#### [ZITIERTER TEXT]
Ach, ein wenig Adrenalin im Blut macht die Texte noch spritziger. Wer kurz vor Abgabe völlig ruhig ist, hat meiner Meinung nach nicht den richtigen Spirit. Oft ergeben sich erst kurz vor Redaktionsschluss die spannenden Wendungen, interessanten Gespräche und wichtigen Zitate. Es kommt oft vor, dass sich völlig unerwartet beim letzten Telefonat eine neue Story auftut, die noch mit ins Heft muss. Ich liebe die Action in der Produktion.
Wie schaltest Du vom Job ab, oder denkst Du rund um die Uhr an die Headline von morgen?
Abschalten fällt mir ehrlich gesagt schwer. Aber ich werde ja auch rund um die Uhr im Alltag mit Werbung konfrontiert. Auf dem Weg zur S-Bahn, Bannerwerbung beim Online-Shopping, über Screens beim Sport oder beim Fußballspiel im TV. Eigentlich tippe ich ständig Infos in mein Handy, wenn mir neue City-Light-Plakate auffallen oder ich eine Werbung besonders interessant finde. Auf Facebook schaue ich auch, was die Branche treibt. Aber wenn ich richtig abschalten will, mache ich das auf meinen Reisen. Mit Rucksack und Zelt in der abgeschiedenen Wildnis unterwegs zu sein und an die eigenen Grenzen zu stoßen. Dort draußen hat man kein Internet, keine Werbung, sondern nur Berge, Wälder, Flüsse. Auf einem Gipfel denke ich nicht mehr an den Job, da ist mein Kopf völlig frei – und dann tanke ich auf.

#### [ERFASSTE DATEN]
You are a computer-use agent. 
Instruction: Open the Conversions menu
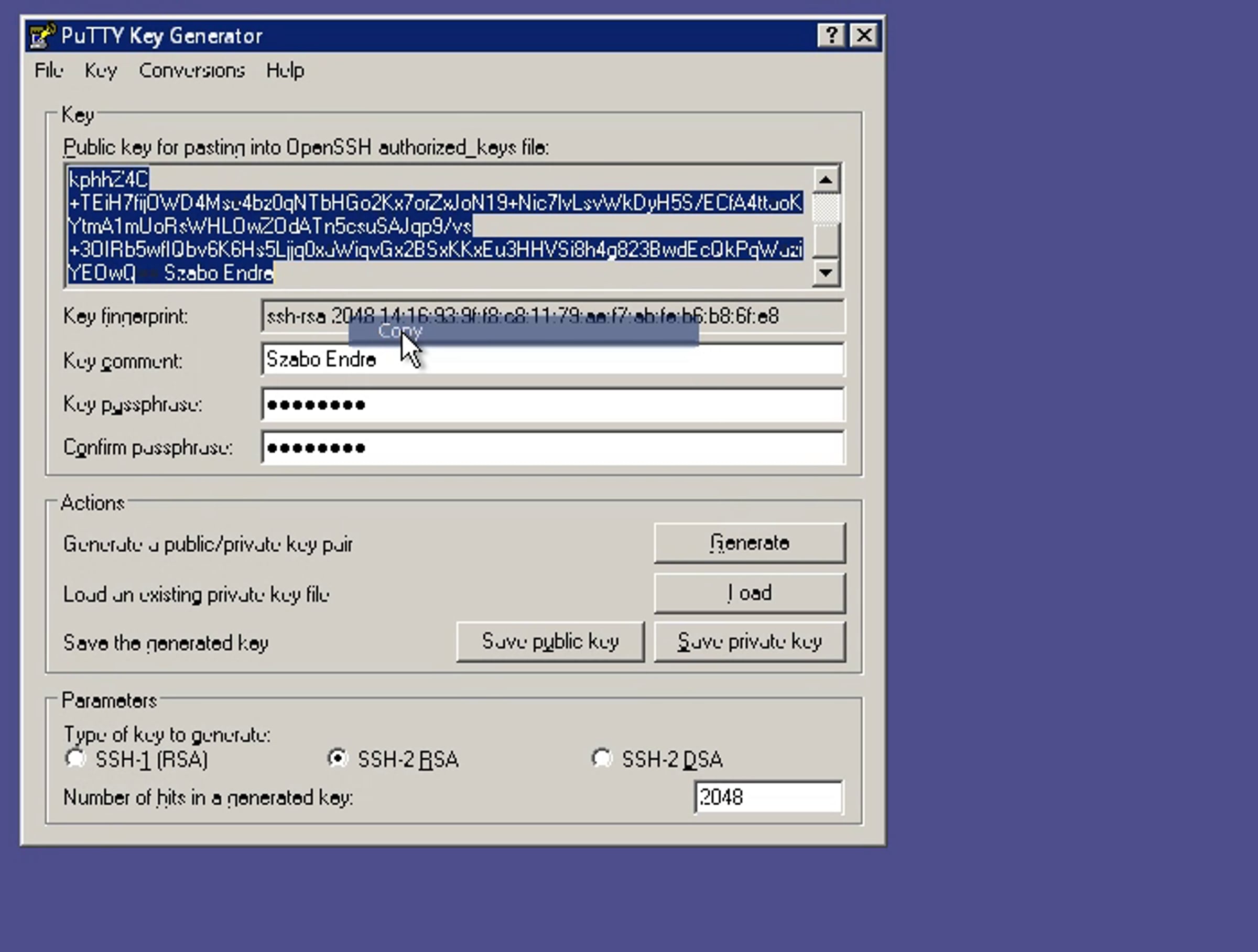coord(192,71)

#### [AUFGABE]
Gib den zitierten Text erneut wieder, beginnend bei „Ach, ein wenig“ und endend bei „in der Produktion.“, und ändere dabei „Adrenalin“ in „Koffein“.

#### [LÖSUNG]
Ach, ein wenig Koffein im Blut macht die Texte noch spritziger. Wer kurz vor Abgabe völlig ruhig ist, hat meiner Meinung nach nicht den richtigen Spirit. Oft ergeben sich erst kurz vor Redaktionsschluss die spannenden Wendungen, interessanten Gespräche und wichtigen Zitate. Es kommt oft vor, dass sich völlig unerwartet beim letzten Telefonat eine neue Story auftut, die noch mit ins Heft muss. Ich liebe die Action in der Produktion.